Hillary Rodham Clinton has run away with the votes of Roman Catholic Democrats in nearly all the primaries, often beating Barack Obama by two to one or better, exit polls show. In New York, she received 66 percent of the Catholic vote to his 30 percent.

“I didn’t go to bed until 1 in the morning waiting on the results,” said Joe Quinn, a Catholic who is a building superintendent on the Upper West Side. “I slept very well, let me tell you.”

Catholics, who make up about a quarter of the registered voters in the country, have backed the winner of the national popular vote for at least the last nine presidential elections, going back to 1972. The Catholic scorecard: five Republican and three Democratic presidents, and one popular-vote-winning but presidency-losing Democrat, Al Gore.

No other large group has switched sides so often, or been so consistently aligned with the winners. Over that same period, a majority of white Protestants typically voted Republican, while blacks of all faiths and Jews strongly backed Democrats.

The problem:
Reproduce word for word the stretch of the article on Catholic voters from "Hillary Rodham Clinton" through "his 30 percent.". Rely solely on the article on Catholic voters.

Extracted information:

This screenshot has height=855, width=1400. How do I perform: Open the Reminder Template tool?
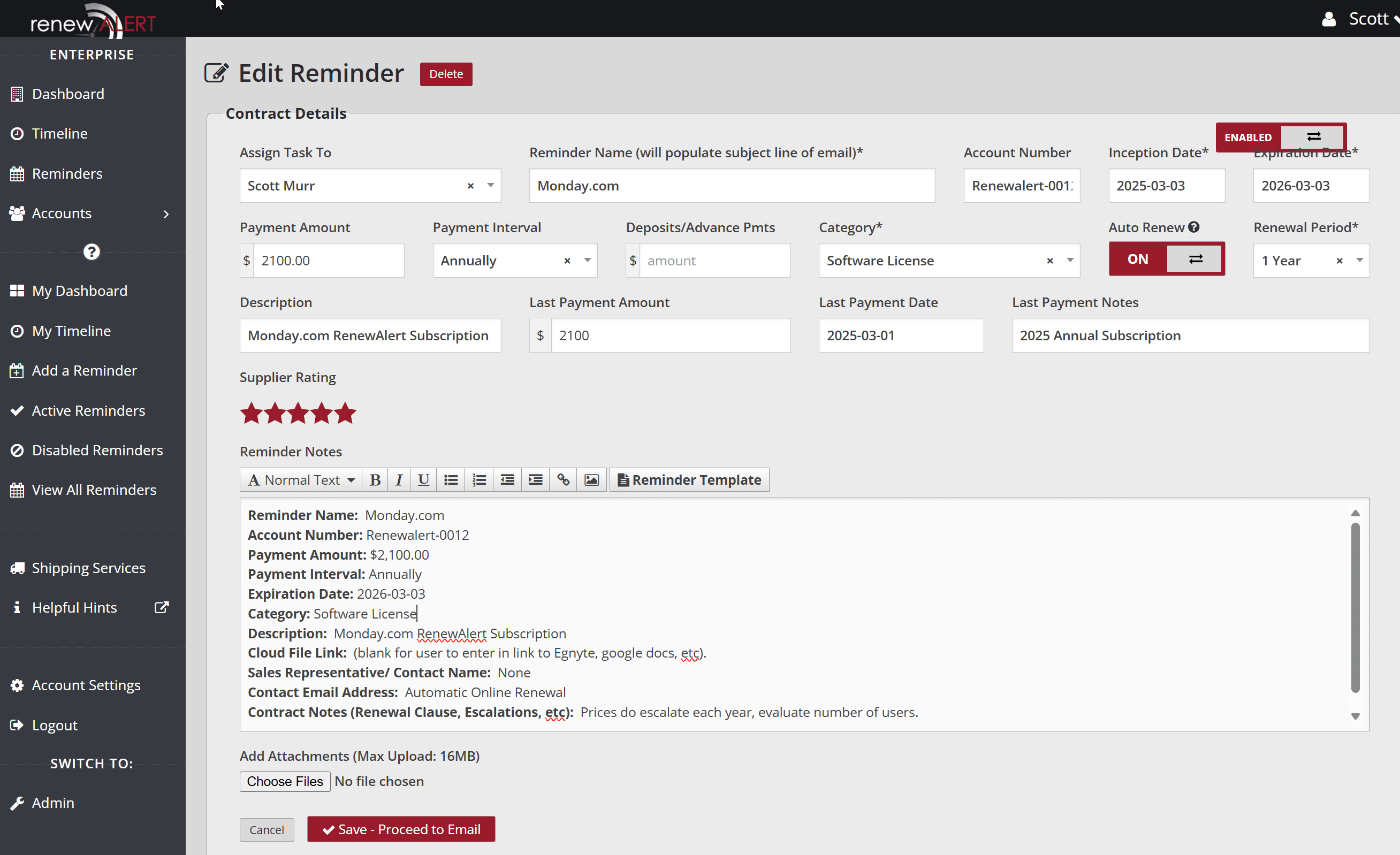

...

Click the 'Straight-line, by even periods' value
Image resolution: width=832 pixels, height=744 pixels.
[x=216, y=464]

Written solution:
Hillary Rodham Clinton has run away with the votes of Roman Catholic Democrats in nearly all the primaries, often beating Barack Obama by two to one or better, exit polls show. In New York, she received 66 percent of the Catholic vote to his 30 percent.